How serious gaming improves low-literacy levels

For many people, it comes as a surprise when they read that about one in six Dutch people over the age of 16 are low-literate. This means that they have difficulty with reading, writing and/or arithmetic. Most of the learning material for low-literates is aimed at children. And there is a great deal of shame surrounding low literacy among adults, even though they do need help. Serious gaming enables people who are low-literate to improve their reading and writing skills in an accessible way.

When someone has difficulties with reading and writing, there is a greater chance that he or she will have difficulty participating in society. This manifests itself, for example, in understanding important matters such as taxes, bills, and other administrative matters. Those with low literacy skills are also less likely to find a job and are less socially active (source).

This concerns 2.5 million people in the Netherlands aged 16 or older. But the fact that they have trouble reading or writing is not their only problem. There is a social stigma attached to low literacy among adults. Additional problems experienced by low-literates are:

  • They think they are alone.
  • They feel ashamed when they have difficulty reading or writing.
  • They experience feelings of fear of losing their job, for example, and therefore often keep the problem a secret.
  • The teaching material on reading and writing is often aimed at children.
  • Signing up for a language course is too big a threshold for the target group.
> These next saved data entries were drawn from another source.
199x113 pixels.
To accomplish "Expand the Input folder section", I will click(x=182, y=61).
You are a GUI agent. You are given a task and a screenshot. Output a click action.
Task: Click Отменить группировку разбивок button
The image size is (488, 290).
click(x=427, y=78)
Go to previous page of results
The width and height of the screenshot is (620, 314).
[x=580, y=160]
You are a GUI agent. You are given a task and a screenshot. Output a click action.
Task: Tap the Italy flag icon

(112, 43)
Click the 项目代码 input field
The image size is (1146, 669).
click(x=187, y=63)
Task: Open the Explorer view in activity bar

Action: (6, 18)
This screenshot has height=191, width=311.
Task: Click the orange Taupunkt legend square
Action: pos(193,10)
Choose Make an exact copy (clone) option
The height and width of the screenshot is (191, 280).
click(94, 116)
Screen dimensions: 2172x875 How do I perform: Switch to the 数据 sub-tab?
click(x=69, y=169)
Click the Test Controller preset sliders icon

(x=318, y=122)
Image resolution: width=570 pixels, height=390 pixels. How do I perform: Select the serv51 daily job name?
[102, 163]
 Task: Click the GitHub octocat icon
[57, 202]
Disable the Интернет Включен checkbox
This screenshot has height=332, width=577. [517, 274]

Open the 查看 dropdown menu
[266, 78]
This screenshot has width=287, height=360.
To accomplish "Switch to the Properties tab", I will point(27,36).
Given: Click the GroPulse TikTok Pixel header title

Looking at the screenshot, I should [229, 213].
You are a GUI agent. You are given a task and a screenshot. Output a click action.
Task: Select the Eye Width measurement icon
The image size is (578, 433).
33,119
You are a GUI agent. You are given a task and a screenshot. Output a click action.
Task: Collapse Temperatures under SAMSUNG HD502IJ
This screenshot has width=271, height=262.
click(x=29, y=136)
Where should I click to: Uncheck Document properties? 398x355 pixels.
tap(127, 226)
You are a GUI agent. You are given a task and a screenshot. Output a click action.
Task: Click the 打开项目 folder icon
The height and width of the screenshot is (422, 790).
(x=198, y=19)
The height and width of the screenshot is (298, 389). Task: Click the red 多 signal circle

In short: there is too big a gap between low-literates and accessible teaching material. Low-literates find it difficult to open up and get involved, while the teaching materials simply do not appeal to the target group.

Serious game ‘Vreemde Tekens’ for low-literacy

t The library North Fryslân, Grendel Games, and ROC Friesland College decided to develop a serious game for low-literate people from 16 to 40 years old. The game aims to offer a fun, accessible way to improve reading and writing skills, to reduce the taboo surrounding low-literacy, and most importantly, to increase the number of low-literacy students enrolling in language courses.

The serious game “Vreemde Tekens” is a mix of a role-playing game and a puzzle game for smartphones and tablets. The game starts with a short animation in which the main character ends up in a ‘real world’ and loses all kinds of things. His socks, keys, pens, and even bills and letters disappear. All these items are sucked through tiny cracks from the real world into a parallel world. While the main character is searching for his belongings, he is sucked through the cracks too.  He finds a mysterious stone with an unreadable sign on it. The player then gains control of the character in a parallel world. To get back to the real world, the player must decipher the mysterious sign on the stone.

Lift the stigma around low literacy playfully

As soon as the game adventure starts, the player goes looking for help and has to talk with all kinds of in-game characters. These characters are people who are also low-literate. Experiencing these situations gives the player a sense of belonging: suddenly he is not alone. There are many more people who are low-literate and are eager to help you. And the player sees that it is possible to become better at reading and writing. Because these situations take place in a game, the threshold for a low-literate person to engage in conversation with others is greatly reduced. Whereas in real life he or she might not be so quick to talk to other low-literates or experts who want to help. Everything now happens in a safe environment.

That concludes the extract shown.